In the wake of xenophobic panic around the coronavirus pandemic, many members of the Asian American community have unfortunately been the victims of anti-Asian hate crimes and assaults. Between March and July 2020, over 2,100 hate incidents have been reported,  including physical attacks, verbal assaults, workplace discrimination and online harassment. 

These incidents, combined with the rise in discriminatory and racist police brutality against the Black community, have cemented this time period as one of many difficult times for communities of color in America. We firmly reject all types of racist hate and stand in solidarity with the Black community and other communities of color during these difficult times. 

If you are a witness to an incident of anti-Asian bias, please report this if you feel comfortable discussing the details on North Carolina Asian Americans Together’s bias reporting portal. This will allow us to document the incident and provide support if needed. 

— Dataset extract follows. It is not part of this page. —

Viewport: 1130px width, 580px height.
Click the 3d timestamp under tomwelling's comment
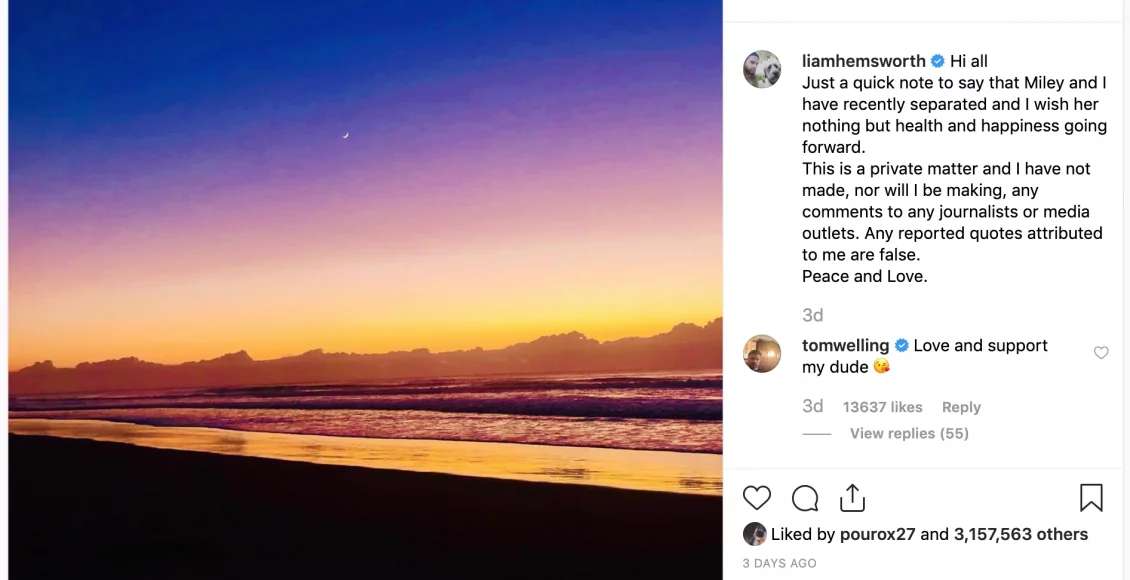[x=812, y=406]
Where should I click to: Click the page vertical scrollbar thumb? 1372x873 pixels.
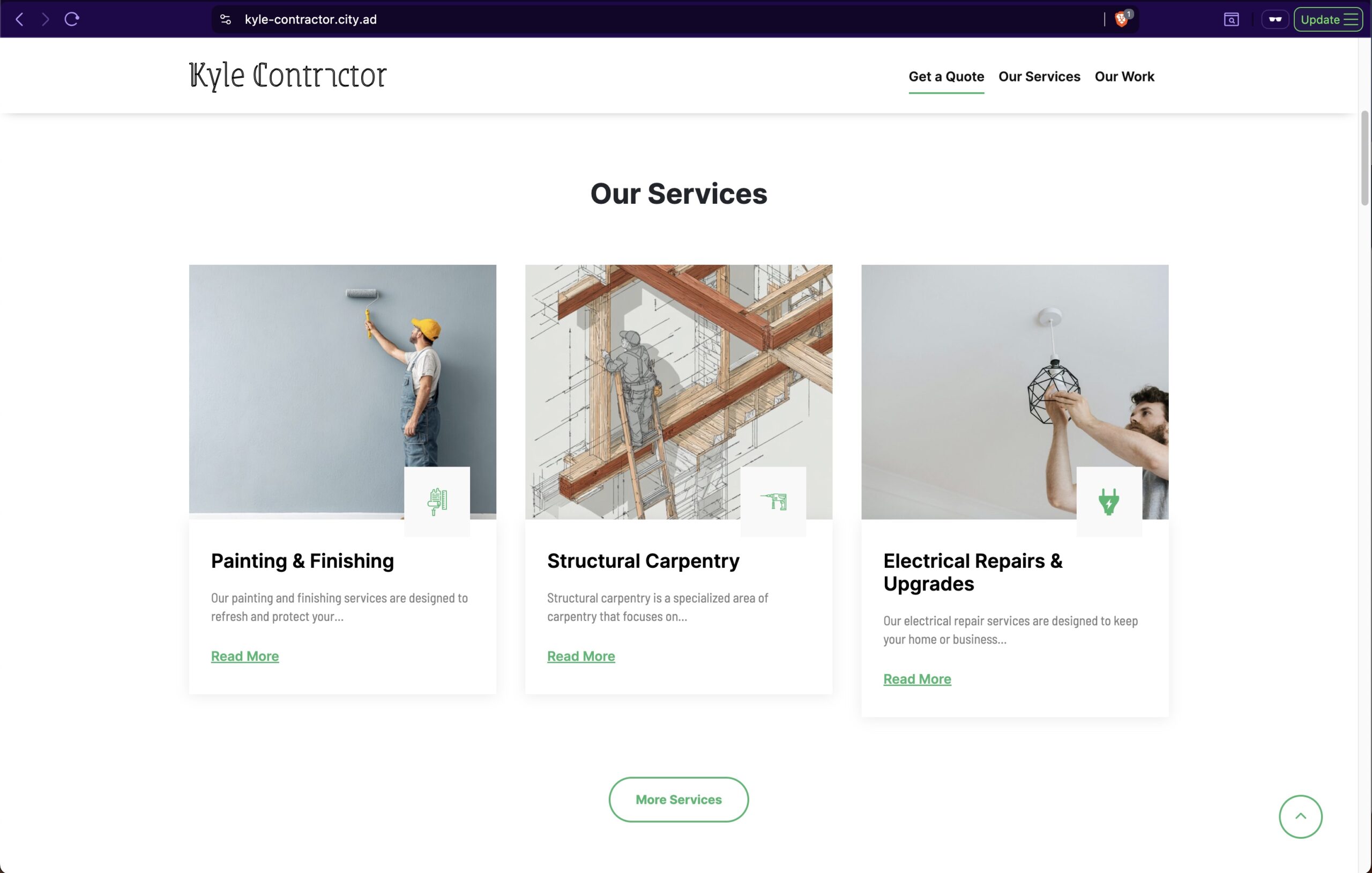click(1365, 157)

The Census is a survey that the United States government uses to count people in the country to understand more about the country’s demographics every ten years. Families can fill it out by answering a basic questionnaire about the members of their household, and the questions can be answered regardless of your citizenship status.

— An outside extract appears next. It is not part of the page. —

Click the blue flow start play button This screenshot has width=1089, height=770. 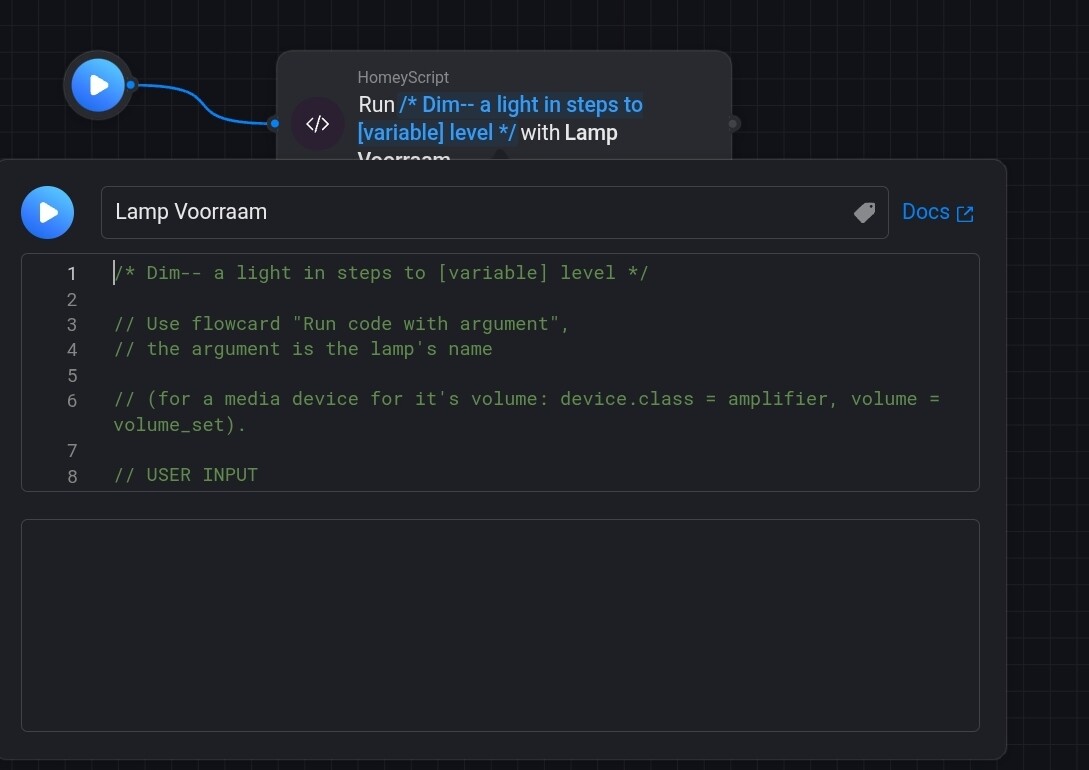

The results of the Census are crucial in allocating $1.5 trillion in federal funding towards education, healthcare, public infrastructure, social services, and so much more. It is crucial that everyone gets counted because the Census also determines the amount of political representation that your community receives at the federal and state level. North Carolina’s population growth has made it likely we will pick up an additional Congressional seat, more accurately reflecting our state and giving us fair distribution in national decision-making in Congress.

You can fill out the Census if a member of your household has not done so already online, by phone at any of the phone numbers listed by language, or by a paper questionnaire you receive in the mail. 

The Census provides language support by phone or online in the following languages: English, Spanish, Chinese, Vietnamese, Korean, Russian, Arabic, Tagalog, Polish, French, Haitian Creole, Portuguese, and Japanese. You can learn more about all of the 59 languages that offer translated Census guides and webpages here.

Language Justice

Among Asian Americans in the state, 70% speak a language besides English at home, more than 42% of whom speak English less than “very well.”

As a largely immigrant community, the majority of Asian American households in North Carolina speak an Asian ethnic language at home. With a third of Asian Americans living in the state’s four major urban counties reporting themselves as Limited English Proficient (LEP), this highlights the barrier that the lack of language access presents in our democracy.

According to Asian Americans Advancing Justice (AAAJ), almost one third of Asian Americans have difficulty communicating in English, so we need to take advantage of legal protections and measures to ensure that members of our community are able to exercise their right to vote. Section 208 of the Voting Rights Act allows voters who may have difficulty with English to bring someone with them into the voting booth to help them cast their ballots. You can bring a family member or a trusted member of the community with you to help you cast your ballot. This fact sheet from AAAJ, available in English and various Asian languages, provides more details.

Economic Relief for Small Businesses

The second largest racial or ethnic group among business owners is Asian entrepreneurs. They run 10% of all businesses and 16% of businesses in higher-risk industries. Asian owners have a relatively strong presence in accommodation and food services (25%), retail trade (16%) and other services (15%), increasing their economic vulnerability due to the COVID-19 pandemic. Small business revival policies can help reduce economic fallout from the COVID-19 outbreak, especially in the form of safety protections, grants, and loans for workers in affected industries. The US Treasury website provides the most up-to-date information about assistance for small businesses, and we strongly support a relief package that will provide support to small businesses and workers, who have been especially affected during this pandemic.